**Task to carry out**
The output should be every line below that includes the word "computer".

[Collected data]

━━━━━━━━━━━━━━━━

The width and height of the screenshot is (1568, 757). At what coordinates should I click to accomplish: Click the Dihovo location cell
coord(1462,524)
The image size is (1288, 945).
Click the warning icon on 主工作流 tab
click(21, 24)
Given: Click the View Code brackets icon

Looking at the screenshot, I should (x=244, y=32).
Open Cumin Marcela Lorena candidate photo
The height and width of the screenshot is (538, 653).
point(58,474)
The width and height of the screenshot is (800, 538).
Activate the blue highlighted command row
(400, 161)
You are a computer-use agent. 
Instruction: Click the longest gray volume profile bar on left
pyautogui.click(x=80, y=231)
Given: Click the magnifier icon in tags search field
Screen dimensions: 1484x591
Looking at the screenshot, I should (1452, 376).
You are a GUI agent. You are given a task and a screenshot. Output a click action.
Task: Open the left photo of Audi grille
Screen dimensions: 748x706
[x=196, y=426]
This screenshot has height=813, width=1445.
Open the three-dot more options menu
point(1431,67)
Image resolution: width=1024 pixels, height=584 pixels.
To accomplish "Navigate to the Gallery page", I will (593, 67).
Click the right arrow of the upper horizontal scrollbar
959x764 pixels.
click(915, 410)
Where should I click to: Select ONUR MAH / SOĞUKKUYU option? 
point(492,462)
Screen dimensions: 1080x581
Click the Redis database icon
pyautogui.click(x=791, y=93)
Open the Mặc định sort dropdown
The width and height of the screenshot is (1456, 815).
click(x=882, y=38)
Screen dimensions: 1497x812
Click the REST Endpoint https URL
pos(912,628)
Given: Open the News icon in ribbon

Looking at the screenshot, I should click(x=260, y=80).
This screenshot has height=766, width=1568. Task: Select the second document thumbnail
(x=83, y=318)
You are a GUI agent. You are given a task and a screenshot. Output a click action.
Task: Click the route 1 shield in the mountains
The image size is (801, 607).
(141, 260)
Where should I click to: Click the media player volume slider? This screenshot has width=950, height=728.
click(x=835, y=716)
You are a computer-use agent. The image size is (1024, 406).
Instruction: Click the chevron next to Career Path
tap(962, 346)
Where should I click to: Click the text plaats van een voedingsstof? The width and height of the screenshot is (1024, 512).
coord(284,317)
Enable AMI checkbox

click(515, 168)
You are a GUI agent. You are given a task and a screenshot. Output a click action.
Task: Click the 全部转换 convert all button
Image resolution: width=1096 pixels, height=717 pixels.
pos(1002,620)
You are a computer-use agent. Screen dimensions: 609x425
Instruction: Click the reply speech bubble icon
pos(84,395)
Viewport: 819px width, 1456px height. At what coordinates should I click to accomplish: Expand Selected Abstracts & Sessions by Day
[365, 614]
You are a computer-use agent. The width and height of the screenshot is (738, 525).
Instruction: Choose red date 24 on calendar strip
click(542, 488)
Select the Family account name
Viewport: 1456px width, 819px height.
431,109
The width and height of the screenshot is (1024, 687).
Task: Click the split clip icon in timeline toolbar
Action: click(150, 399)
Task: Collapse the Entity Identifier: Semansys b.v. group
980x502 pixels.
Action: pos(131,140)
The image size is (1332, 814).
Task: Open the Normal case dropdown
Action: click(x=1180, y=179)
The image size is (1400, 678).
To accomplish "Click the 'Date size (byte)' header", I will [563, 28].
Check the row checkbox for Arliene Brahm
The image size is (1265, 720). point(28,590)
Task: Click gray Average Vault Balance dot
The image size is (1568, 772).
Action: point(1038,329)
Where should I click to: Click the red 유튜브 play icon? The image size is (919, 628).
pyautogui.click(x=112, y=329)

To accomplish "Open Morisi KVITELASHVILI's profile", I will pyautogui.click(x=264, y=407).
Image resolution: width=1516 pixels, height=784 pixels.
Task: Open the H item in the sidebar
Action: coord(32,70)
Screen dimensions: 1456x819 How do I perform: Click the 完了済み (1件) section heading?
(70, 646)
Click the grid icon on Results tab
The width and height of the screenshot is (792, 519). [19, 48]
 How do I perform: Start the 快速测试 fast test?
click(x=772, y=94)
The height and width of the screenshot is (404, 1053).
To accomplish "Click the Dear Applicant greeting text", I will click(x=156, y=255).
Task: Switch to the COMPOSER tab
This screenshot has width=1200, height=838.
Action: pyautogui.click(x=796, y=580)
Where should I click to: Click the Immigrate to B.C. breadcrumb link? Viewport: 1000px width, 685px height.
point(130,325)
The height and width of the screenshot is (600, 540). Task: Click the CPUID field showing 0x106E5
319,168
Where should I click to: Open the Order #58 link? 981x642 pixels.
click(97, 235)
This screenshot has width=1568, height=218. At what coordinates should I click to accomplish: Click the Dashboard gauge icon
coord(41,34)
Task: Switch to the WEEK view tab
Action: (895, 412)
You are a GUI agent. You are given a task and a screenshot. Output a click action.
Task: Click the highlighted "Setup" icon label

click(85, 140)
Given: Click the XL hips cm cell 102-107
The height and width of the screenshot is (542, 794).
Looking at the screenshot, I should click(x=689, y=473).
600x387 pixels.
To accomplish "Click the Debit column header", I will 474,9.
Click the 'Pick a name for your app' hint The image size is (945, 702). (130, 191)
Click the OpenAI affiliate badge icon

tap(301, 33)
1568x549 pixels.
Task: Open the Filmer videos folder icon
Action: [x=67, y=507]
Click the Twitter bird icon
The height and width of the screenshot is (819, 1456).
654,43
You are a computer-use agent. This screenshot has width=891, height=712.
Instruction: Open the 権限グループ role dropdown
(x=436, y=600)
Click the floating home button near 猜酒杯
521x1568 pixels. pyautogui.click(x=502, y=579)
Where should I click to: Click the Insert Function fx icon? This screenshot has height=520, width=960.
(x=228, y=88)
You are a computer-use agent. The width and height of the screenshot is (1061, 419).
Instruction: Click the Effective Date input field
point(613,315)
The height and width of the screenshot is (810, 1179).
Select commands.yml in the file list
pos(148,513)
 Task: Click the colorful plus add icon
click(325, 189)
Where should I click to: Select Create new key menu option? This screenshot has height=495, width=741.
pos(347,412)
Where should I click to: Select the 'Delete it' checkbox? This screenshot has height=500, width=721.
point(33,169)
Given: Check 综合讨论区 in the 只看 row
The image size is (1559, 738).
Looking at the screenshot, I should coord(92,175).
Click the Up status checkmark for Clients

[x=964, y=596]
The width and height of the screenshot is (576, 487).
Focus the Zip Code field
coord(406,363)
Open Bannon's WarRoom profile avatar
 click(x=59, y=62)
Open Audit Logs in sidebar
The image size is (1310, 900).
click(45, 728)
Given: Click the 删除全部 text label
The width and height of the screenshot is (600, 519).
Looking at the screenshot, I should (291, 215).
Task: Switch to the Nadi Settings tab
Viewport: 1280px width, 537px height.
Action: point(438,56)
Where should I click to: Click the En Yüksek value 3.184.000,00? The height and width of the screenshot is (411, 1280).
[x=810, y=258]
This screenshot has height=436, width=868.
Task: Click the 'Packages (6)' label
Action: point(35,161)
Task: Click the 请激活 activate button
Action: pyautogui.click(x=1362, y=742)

━━━━━━━━━━━━━━━━

**Written solution**
You are a computer-use agent. 
You are a computer-use agent. The image size is (1024, 406).
You are a computer-use agent. Screen dimensions: 609x425
You are a computer-use agent. The width and height of the screenshot is (738, 525).
You are a computer-use agent. This screenshot has width=891, height=712.
You are a computer-use agent. The width and height of the screenshot is (1061, 419).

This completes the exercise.